You can change your order or Forte! Changing Forte is really good. You get to keep all the stuff you’ve already gotten and get to start a new one, so there’s no penalty to min-maxing by skipping through Forte’s only getting the abilities you care about. Unless the GM stops you of course, but as written this is fine. Changing Orders will make your GM want to kill you. You keep your old stuff, but your new things are always at -1 until you progress in your new order up to where they were in the old. I can’t even begin to contemplate how horrifically complicated and insane it would be to have access to multiple orders worth of powers. I cannot see any GM who realizes how terrible this is allowing it to ever happen.
Patrons are a thing: Pact with magical being of higher order, you do a thing for them and get benefits. It’s shitty because they only detail a handful of sample patrons and have no guidelines for making them up.

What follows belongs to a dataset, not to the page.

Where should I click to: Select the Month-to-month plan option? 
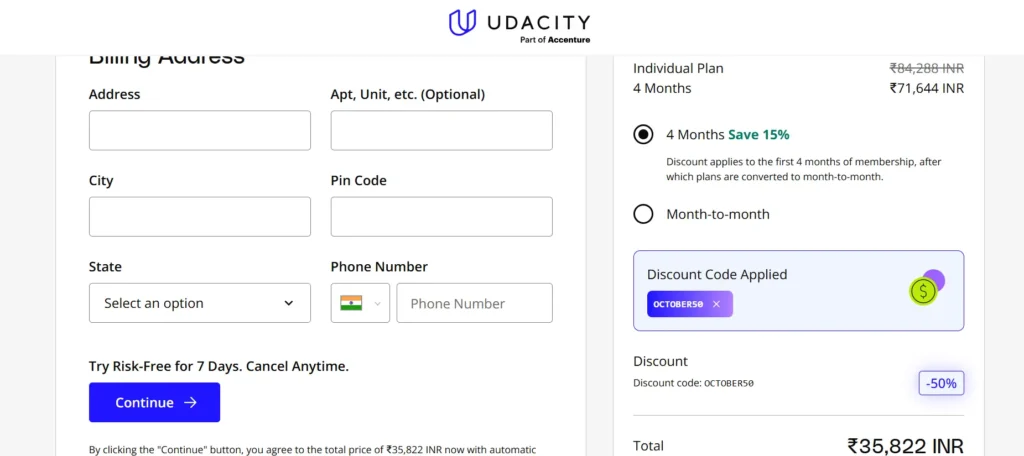pos(644,214)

Modalities are NPC copies of your PC that live entirely separate lives and you don’t know about each other. It’s a natural consequence of doing Magic Shit. Most games would just make this a concept that would be fodder for adventures, meeting your NPC clone while adventuring and such, but Invisible Sun has entire detailed advice about how to make and stat and level them up because they’re clones of a PC, they have a full PC character sheet.
Shadow Characters suck and only idiots play them. They have no magic at all. They only have skills. Static bonuses. There is literally no reason to play them and I don’t know why they had to include rules for it.